== PASSAGE ==
When he worked at Pearson, the company's custom-textbook option often involved taking books apart and putting them back together at the production facility. "It's kind of like surgery with a butcher knife," he said.
Mr. Frank became interested in the growing amount of open-source online content, but he thought it was often lacking the quality of professional textbooks. So he created Flat World to bring curation to free materials. The company finds scholars willing to build peer-reviewed textbooks published under a Creative Commons license, which lets others edit and customize the books and allows students free online access to them.
Since publishing its first book in 2009, the company has seen its customer base grow to 3,000 instructors, who pick from 55 different textbooks. About 20 percent of Flat World's customers end up customizing the books they use, Mr. Frank says, though he expects that proportion soon to grow to more like 35 or 40 percent now that the company has released new tools that make it easier to do so.
Mr. Frank sees his company as a disruptive force. "We're going to go hard at the big guys," he said. Its books are meant to be used for the classes that have the most enrollment nationwide. Flat World has focused on business and economics books so far.
Connexions has been working to expand the use of customized textbooks as well.
The site began in 1999 as one of the first places for academics to share educational material for free online. It has accumulated thousands of users from countries all over the world. But a major difficulty for professors has always been trying to sort high-quality materials from less-reputable items.
So Connexions is pushing for work to meet higher and higher standards. It now coordinates with the Institute of Electrical and Electronics Engineers to vet open-source engineering materials, for instance.
Mr. Baraniuk, the site's co-founder, sees this as a big moment in part because he keeps hearing about students going further and further into debt, and traditional textbook prices becoming harder and harder for students to afford. He says he has heard from some community-college instructors who have complained that half or more of their students are unable to afford the assigned textbooks.
The cost crunch is why Washington State is adding its own open-source repository to the fray. Thanks to a $750,000 grant from the Bill & Melinda Gates Foundation, the state is gathering community-college professors to build the Open Course Library, which will feature online course materials for the state's 81 most-enrolled classes, with a price cap of $30 per course.

== QUESTIONS ON THE MATERIAL ==
(a) Could you write out the part of the passage on open-source textbooks that begins at the words "The site began" and stops after the words "materials, for instance."?
(b) Can you continue the passage on open-source textbooks from the point where it stops?
The items after this passage on open-source textbooks are separate material.

== INFORMATION SUPPLIED ==

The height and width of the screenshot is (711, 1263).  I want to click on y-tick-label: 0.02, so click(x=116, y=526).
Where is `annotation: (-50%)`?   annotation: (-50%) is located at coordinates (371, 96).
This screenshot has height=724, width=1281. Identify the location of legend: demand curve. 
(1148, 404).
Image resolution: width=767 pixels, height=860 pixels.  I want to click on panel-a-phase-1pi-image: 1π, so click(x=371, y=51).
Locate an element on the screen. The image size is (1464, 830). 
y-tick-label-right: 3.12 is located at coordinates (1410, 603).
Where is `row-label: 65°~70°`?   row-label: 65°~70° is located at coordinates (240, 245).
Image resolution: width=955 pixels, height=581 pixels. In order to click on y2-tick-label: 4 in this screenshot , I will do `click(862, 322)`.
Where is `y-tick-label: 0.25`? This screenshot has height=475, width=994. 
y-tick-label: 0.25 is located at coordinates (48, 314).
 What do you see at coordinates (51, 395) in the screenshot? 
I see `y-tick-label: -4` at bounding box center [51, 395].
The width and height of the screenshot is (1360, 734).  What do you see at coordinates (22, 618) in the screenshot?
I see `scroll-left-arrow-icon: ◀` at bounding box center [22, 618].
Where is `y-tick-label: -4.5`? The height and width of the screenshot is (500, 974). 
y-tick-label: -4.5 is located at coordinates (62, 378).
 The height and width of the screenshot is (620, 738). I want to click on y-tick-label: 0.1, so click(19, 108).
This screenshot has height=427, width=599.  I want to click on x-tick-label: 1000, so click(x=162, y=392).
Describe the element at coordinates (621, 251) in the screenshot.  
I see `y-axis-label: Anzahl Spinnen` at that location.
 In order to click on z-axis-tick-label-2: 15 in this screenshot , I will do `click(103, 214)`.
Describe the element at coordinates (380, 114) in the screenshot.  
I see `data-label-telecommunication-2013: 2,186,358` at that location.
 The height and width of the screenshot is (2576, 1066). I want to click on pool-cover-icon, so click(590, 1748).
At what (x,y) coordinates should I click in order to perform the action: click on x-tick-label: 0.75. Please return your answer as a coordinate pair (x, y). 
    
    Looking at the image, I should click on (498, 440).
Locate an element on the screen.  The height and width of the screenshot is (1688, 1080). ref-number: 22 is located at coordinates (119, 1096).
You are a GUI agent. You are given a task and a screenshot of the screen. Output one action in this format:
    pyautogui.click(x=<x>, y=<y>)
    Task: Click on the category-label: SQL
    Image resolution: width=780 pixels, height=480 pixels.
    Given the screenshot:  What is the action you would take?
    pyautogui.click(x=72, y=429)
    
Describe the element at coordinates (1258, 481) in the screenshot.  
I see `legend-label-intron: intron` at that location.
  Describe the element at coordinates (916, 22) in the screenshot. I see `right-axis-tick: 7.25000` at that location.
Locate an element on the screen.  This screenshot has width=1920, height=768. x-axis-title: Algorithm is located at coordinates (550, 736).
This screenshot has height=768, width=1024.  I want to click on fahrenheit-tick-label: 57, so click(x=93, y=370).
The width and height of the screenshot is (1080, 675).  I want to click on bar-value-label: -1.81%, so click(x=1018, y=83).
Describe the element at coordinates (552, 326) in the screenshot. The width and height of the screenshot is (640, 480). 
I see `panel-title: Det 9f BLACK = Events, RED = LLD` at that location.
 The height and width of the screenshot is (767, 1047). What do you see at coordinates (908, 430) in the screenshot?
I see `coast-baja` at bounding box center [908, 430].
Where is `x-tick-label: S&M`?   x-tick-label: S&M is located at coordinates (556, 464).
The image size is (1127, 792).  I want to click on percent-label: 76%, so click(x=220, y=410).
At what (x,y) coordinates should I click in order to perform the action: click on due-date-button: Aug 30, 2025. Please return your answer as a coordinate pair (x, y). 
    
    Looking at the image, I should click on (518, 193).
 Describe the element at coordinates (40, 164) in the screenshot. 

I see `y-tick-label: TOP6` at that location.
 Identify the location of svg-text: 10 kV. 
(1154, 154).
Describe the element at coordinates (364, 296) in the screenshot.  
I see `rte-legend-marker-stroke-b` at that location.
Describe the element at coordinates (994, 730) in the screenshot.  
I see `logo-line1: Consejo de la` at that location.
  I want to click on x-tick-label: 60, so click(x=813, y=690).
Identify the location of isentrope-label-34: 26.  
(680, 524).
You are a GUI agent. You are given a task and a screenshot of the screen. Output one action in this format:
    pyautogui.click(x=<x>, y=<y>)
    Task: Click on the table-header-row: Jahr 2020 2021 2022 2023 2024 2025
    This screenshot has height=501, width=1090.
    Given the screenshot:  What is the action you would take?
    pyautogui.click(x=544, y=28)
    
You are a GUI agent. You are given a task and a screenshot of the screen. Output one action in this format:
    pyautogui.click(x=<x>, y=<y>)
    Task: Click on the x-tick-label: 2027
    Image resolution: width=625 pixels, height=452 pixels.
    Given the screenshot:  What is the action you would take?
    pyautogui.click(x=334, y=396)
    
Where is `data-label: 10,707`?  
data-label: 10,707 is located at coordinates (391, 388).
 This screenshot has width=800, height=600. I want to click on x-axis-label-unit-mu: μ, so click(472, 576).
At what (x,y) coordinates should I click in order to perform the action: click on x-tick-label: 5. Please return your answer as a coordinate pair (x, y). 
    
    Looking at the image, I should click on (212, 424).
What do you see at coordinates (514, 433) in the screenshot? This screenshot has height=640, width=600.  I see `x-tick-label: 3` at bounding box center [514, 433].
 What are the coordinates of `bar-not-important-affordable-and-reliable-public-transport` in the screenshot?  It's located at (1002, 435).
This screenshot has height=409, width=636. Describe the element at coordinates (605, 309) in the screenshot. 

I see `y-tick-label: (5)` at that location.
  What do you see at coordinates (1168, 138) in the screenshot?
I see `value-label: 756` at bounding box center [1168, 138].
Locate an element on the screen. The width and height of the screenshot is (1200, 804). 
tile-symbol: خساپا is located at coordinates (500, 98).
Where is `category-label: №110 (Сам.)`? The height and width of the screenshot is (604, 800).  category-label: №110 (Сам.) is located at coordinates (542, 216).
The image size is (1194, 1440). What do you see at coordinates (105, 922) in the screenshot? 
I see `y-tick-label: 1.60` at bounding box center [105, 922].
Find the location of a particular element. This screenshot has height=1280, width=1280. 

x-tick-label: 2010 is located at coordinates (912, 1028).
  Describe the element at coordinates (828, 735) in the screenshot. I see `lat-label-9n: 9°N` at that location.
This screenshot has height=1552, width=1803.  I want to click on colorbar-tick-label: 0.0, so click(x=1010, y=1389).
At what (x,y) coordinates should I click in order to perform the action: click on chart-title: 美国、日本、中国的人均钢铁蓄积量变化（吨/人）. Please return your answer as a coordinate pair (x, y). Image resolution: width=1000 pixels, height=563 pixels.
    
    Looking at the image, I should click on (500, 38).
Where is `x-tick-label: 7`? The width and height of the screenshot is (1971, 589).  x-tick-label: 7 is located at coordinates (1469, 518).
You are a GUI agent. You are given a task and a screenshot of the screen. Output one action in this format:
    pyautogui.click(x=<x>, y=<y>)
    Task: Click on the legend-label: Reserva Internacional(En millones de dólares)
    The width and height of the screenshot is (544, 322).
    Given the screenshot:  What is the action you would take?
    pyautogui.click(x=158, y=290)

== YOUR RESPONSES ==
(a)
The site began in 1999 as one of the first places for academics to share educational material for free online. It has accumulated thousands of users from countries all over the world. But a major difficulty for professors has always been trying to sort high-quality materials from less-reputable items.
So Connexions is pushing for work to meet higher and higher standards. It now coordinates with the Institute of Electrical and Electronics Engineers to vet open-source engineering materials, for instance.

(b)
Staying within that cost constraint has been a challenge, however, particularly with math courses, where free high-quality content can be hard to find online, organizers say.
The 'Big Five'
The companies that make traditional textbooks have been increasing their custom-publishing offerings as well. Just last year, McGraw-Hill Higher Education unveiled Create, a Web service that lets professors pick passages from thousands of the company's textbooks, as well as law and business case studies, to make a customized edition. "We think the more all this becomes digital, the more people will want to customize," Ed Stanford, president of McGraw-Hill Higher Education, told The Chronicle at the time. "And we want to be able to do that."
Macmillan Publishers has its own build-a-textbook service, too, called DynamicBooks, which offers instructors the chance to add their own material to the company's titles. DynamicBooks also gives professors $1 for each student who uses a customized copy.
Traditional publishers still customize printed books, too. Melonie D. Rasmussen, a professor of mathematics at Pierce College Fort Steilacoom, in Washington, recently used a copyrighted statistics textbook for which she didn't need all the chapters. So she contacted the publisher and asked for a shorter, cheaper book. "And they've been willing to do that," she said.
Ms. Rasmussen is also part of the state's Open Course Library project, and she has been using open content for years, but so far she is part of a small minority.
The question now is whether customization could move into the mainstream, ending the one-size-fits-all model of textbook publishing.